= Task item =
Retype the material, please. Every line must match.

** Supplied records follows **

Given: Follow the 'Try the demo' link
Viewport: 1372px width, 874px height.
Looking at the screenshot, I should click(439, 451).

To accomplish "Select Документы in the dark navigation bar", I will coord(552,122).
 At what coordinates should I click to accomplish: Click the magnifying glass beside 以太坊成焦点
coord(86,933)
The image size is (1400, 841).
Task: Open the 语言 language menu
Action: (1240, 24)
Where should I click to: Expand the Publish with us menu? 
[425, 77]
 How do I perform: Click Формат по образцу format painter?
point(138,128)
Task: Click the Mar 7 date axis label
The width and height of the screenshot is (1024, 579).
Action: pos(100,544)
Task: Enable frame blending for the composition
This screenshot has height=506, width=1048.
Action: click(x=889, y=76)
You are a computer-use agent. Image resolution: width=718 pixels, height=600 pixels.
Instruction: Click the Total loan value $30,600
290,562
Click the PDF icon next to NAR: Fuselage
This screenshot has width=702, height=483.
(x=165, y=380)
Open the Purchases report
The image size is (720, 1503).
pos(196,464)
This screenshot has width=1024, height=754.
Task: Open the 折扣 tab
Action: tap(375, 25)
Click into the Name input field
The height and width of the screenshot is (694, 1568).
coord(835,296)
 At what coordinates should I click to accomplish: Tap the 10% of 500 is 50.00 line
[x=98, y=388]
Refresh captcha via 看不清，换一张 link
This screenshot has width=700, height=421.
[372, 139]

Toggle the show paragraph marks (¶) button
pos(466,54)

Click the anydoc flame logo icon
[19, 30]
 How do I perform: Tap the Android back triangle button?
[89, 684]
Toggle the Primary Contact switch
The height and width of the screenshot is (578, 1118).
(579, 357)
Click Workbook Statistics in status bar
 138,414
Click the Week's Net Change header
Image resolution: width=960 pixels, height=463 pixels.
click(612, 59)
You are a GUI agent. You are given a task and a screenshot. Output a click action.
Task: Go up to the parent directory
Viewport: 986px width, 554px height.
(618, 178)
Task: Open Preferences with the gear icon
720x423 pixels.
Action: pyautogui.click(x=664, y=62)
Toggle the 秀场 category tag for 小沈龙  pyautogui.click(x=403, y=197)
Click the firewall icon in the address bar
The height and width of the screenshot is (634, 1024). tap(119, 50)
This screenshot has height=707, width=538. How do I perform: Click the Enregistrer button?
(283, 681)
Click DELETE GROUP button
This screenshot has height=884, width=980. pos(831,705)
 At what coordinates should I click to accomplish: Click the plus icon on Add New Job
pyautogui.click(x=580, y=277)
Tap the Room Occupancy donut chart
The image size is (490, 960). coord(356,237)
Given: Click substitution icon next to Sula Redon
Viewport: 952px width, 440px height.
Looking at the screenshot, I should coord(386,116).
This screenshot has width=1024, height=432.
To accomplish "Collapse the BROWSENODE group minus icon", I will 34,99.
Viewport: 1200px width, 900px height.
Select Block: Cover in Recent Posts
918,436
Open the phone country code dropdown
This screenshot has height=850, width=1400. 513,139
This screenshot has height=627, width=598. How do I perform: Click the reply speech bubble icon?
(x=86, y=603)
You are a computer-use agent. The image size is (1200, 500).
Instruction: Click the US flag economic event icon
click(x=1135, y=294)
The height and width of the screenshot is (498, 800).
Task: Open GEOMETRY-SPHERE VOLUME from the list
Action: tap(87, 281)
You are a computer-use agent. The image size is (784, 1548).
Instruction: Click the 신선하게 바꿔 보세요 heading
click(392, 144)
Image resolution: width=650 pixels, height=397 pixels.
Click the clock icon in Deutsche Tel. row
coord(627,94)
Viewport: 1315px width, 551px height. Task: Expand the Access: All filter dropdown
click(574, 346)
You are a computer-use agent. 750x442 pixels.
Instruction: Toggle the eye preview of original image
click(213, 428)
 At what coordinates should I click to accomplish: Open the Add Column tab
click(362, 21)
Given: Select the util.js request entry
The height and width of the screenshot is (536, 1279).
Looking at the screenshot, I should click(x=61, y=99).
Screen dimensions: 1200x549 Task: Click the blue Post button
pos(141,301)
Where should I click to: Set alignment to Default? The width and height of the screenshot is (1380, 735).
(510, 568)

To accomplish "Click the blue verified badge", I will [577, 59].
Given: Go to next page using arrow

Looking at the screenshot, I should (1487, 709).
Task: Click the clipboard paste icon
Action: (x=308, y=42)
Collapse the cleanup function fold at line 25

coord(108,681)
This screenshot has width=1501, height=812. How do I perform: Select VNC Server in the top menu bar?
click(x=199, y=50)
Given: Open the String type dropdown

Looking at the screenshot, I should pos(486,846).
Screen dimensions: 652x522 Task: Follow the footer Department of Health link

** End of Supplied records **

= Answer below =
Given: Follow the 'Try the demo' link
Viewport: 1372px width, 874px height.
Looking at the screenshot, I should click(439, 451).

To accomplish "Select Документы in the dark navigation bar", I will coord(552,122).
 At what coordinates should I click to accomplish: Click the magnifying glass beside 以太坊成焦点
coord(86,933)
The image size is (1400, 841).
Task: Open the 语言 language menu
Action: (1240, 24)
Where should I click to: Expand the Publish with us menu? 
[425, 77]
 How do I perform: Click Формат по образцу format painter?
point(138,128)
Task: Click the Mar 7 date axis label
The width and height of the screenshot is (1024, 579).
Action: pos(100,544)
Task: Enable frame blending for the composition
This screenshot has height=506, width=1048.
Action: click(x=889, y=76)
You are a computer-use agent. Image resolution: width=718 pixels, height=600 pixels.
Instruction: Click the Total loan value $30,600
290,562
Click the PDF icon next to NAR: Fuselage
This screenshot has width=702, height=483.
(x=165, y=380)
Open the Purchases report
The image size is (720, 1503).
pos(196,464)
This screenshot has width=1024, height=754.
Task: Open the 折扣 tab
Action: tap(375, 25)
Click into the Name input field
The height and width of the screenshot is (694, 1568).
coord(835,296)
 At what coordinates should I click to accomplish: Tap the 10% of 500 is 50.00 line
[x=98, y=388]
Refresh captcha via 看不清，换一张 link
This screenshot has width=700, height=421.
[372, 139]

Toggle the show paragraph marks (¶) button
pos(466,54)

Click the anydoc flame logo icon
[19, 30]
 How do I perform: Tap the Android back triangle button?
[89, 684]
Toggle the Primary Contact switch
The height and width of the screenshot is (578, 1118).
(579, 357)
Click Workbook Statistics in status bar
 138,414
Click the Week's Net Change header
Image resolution: width=960 pixels, height=463 pixels.
click(612, 59)
You are a GUI agent. You are given a task and a screenshot. Output a click action.
Task: Go up to the parent directory
Viewport: 986px width, 554px height.
(618, 178)
Task: Open Preferences with the gear icon
720x423 pixels.
Action: pyautogui.click(x=664, y=62)
Toggle the 秀场 category tag for 小沈龙  pyautogui.click(x=403, y=197)
Click the firewall icon in the address bar
The height and width of the screenshot is (634, 1024). tap(119, 50)
This screenshot has height=707, width=538. How do I perform: Click the Enregistrer button?
(283, 681)
Click DELETE GROUP button
This screenshot has height=884, width=980. pos(831,705)
 At what coordinates should I click to accomplish: Click the plus icon on Add New Job
pyautogui.click(x=580, y=277)
Tap the Room Occupancy donut chart
The image size is (490, 960). coord(356,237)
Given: Click substitution icon next to Sula Redon
Viewport: 952px width, 440px height.
Looking at the screenshot, I should coord(386,116).
This screenshot has width=1024, height=432.
To accomplish "Collapse the BROWSENODE group minus icon", I will 34,99.
Viewport: 1200px width, 900px height.
Select Block: Cover in Recent Posts
918,436
Open the phone country code dropdown
This screenshot has height=850, width=1400. 513,139
This screenshot has height=627, width=598. How do I perform: Click the reply speech bubble icon?
(x=86, y=603)
You are a computer-use agent. The image size is (1200, 500).
Instruction: Click the US flag economic event icon
click(x=1135, y=294)
The height and width of the screenshot is (498, 800).
Task: Open GEOMETRY-SPHERE VOLUME from the list
Action: tap(87, 281)
You are a computer-use agent. The image size is (784, 1548).
Instruction: Click the 신선하게 바꿔 보세요 heading
click(392, 144)
Image resolution: width=650 pixels, height=397 pixels.
Click the clock icon in Deutsche Tel. row
coord(627,94)
Viewport: 1315px width, 551px height. Task: Expand the Access: All filter dropdown
click(574, 346)
You are a computer-use agent. 750x442 pixels.
Instruction: Toggle the eye preview of original image
click(213, 428)
 At what coordinates should I click to accomplish: Open the Add Column tab
click(362, 21)
Given: Select the util.js request entry
The height and width of the screenshot is (536, 1279).
Looking at the screenshot, I should click(x=61, y=99).
Screen dimensions: 1200x549 Task: Click the blue Post button
pos(141,301)
Where should I click to: Set alignment to Default? The width and height of the screenshot is (1380, 735).
(510, 568)

To accomplish "Click the blue verified badge", I will [577, 59].
Given: Go to next page using arrow

Looking at the screenshot, I should (1487, 709).
Task: Click the clipboard paste icon
Action: (x=308, y=42)
Collapse the cleanup function fold at line 25

coord(108,681)
This screenshot has width=1501, height=812. How do I perform: Select VNC Server in the top menu bar?
click(x=199, y=50)
Given: Open the String type dropdown

Looking at the screenshot, I should pos(486,846).
Screen dimensions: 652x522 Task: Follow the footer Department of Health link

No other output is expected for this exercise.